(Records drawn from a dataset)
◇ ◇ ◇ ◇ ◇
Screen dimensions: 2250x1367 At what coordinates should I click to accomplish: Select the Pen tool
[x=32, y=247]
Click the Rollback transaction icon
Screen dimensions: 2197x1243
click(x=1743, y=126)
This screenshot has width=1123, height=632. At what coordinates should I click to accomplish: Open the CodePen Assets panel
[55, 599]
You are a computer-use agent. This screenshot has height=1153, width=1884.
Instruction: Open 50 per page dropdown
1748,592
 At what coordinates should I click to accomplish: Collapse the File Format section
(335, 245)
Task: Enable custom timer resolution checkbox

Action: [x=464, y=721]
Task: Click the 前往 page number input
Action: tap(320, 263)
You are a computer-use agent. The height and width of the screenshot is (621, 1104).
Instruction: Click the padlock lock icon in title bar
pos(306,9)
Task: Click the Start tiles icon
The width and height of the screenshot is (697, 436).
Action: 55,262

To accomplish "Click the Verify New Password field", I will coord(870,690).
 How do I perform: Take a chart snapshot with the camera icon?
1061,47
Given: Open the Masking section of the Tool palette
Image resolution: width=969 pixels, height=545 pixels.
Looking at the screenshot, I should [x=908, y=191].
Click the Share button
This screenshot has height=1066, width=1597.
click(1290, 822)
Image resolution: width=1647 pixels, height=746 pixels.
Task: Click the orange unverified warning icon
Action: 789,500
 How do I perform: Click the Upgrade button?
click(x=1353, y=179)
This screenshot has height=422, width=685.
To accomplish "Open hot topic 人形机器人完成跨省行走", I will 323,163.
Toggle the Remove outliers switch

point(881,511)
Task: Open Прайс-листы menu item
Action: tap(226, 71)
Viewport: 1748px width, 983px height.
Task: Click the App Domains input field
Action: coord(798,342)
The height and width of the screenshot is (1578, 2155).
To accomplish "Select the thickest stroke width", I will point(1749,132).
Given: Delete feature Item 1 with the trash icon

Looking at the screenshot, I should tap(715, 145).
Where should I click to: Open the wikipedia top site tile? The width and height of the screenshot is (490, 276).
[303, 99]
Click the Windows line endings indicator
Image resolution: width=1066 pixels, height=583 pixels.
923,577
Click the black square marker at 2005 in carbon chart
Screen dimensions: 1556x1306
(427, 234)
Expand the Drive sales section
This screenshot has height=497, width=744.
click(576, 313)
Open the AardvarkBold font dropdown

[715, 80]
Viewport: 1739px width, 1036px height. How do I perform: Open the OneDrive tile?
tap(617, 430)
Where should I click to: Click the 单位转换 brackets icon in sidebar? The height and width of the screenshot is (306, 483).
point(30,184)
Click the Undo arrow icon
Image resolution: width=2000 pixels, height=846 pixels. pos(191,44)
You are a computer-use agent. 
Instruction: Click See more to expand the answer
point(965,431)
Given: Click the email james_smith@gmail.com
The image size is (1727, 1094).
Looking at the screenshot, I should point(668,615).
◇ ◇ ◇ ◇ ◇
**Problem to work on**
Having looked over the entries above, reproduce all of them exactly.

**Your response**
Screen dimensions: 2250x1367 At what coordinates should I click to accomplish: Select the Pen tool
[x=32, y=247]
Click the Rollback transaction icon
Screen dimensions: 2197x1243
click(x=1743, y=126)
This screenshot has width=1123, height=632. At what coordinates should I click to accomplish: Open the CodePen Assets panel
[55, 599]
You are a computer-use agent. This screenshot has height=1153, width=1884.
Instruction: Open 50 per page dropdown
1748,592
 At what coordinates should I click to accomplish: Collapse the File Format section
(335, 245)
Task: Enable custom timer resolution checkbox

Action: [x=464, y=721]
Task: Click the 前往 page number input
Action: tap(320, 263)
You are a computer-use agent. The height and width of the screenshot is (621, 1104).
Instruction: Click the padlock lock icon in title bar
pos(306,9)
Task: Click the Start tiles icon
The width and height of the screenshot is (697, 436).
Action: 55,262

To accomplish "Click the Verify New Password field", I will coord(870,690).
 How do I perform: Take a chart snapshot with the camera icon?
1061,47
Given: Open the Masking section of the Tool palette
Image resolution: width=969 pixels, height=545 pixels.
Looking at the screenshot, I should [x=908, y=191].
Click the Share button
This screenshot has height=1066, width=1597.
click(1290, 822)
Image resolution: width=1647 pixels, height=746 pixels.
Task: Click the orange unverified warning icon
Action: 789,500
 How do I perform: Click the Upgrade button?
click(x=1353, y=179)
This screenshot has height=422, width=685.
To accomplish "Open hot topic 人形机器人完成跨省行走", I will 323,163.
Toggle the Remove outliers switch

point(881,511)
Task: Open Прайс-листы menu item
Action: tap(226, 71)
Viewport: 1748px width, 983px height.
Task: Click the App Domains input field
Action: coord(798,342)
The height and width of the screenshot is (1578, 2155).
To accomplish "Select the thickest stroke width", I will point(1749,132).
Given: Delete feature Item 1 with the trash icon

Looking at the screenshot, I should tap(715, 145).
Where should I click to: Open the wikipedia top site tile? The width and height of the screenshot is (490, 276).
[303, 99]
Click the Windows line endings indicator
Image resolution: width=1066 pixels, height=583 pixels.
923,577
Click the black square marker at 2005 in carbon chart
Screen dimensions: 1556x1306
(427, 234)
Expand the Drive sales section
This screenshot has height=497, width=744.
click(576, 313)
Open the AardvarkBold font dropdown

[715, 80]
Viewport: 1739px width, 1036px height. How do I perform: Open the OneDrive tile?
tap(617, 430)
Where should I click to: Click the 单位转换 brackets icon in sidebar? The height and width of the screenshot is (306, 483).
point(30,184)
Click the Undo arrow icon
Image resolution: width=2000 pixels, height=846 pixels. pos(191,44)
You are a computer-use agent. 
Instruction: Click See more to expand the answer
point(965,431)
Given: Click the email james_smith@gmail.com
The image size is (1727, 1094).
Looking at the screenshot, I should point(668,615).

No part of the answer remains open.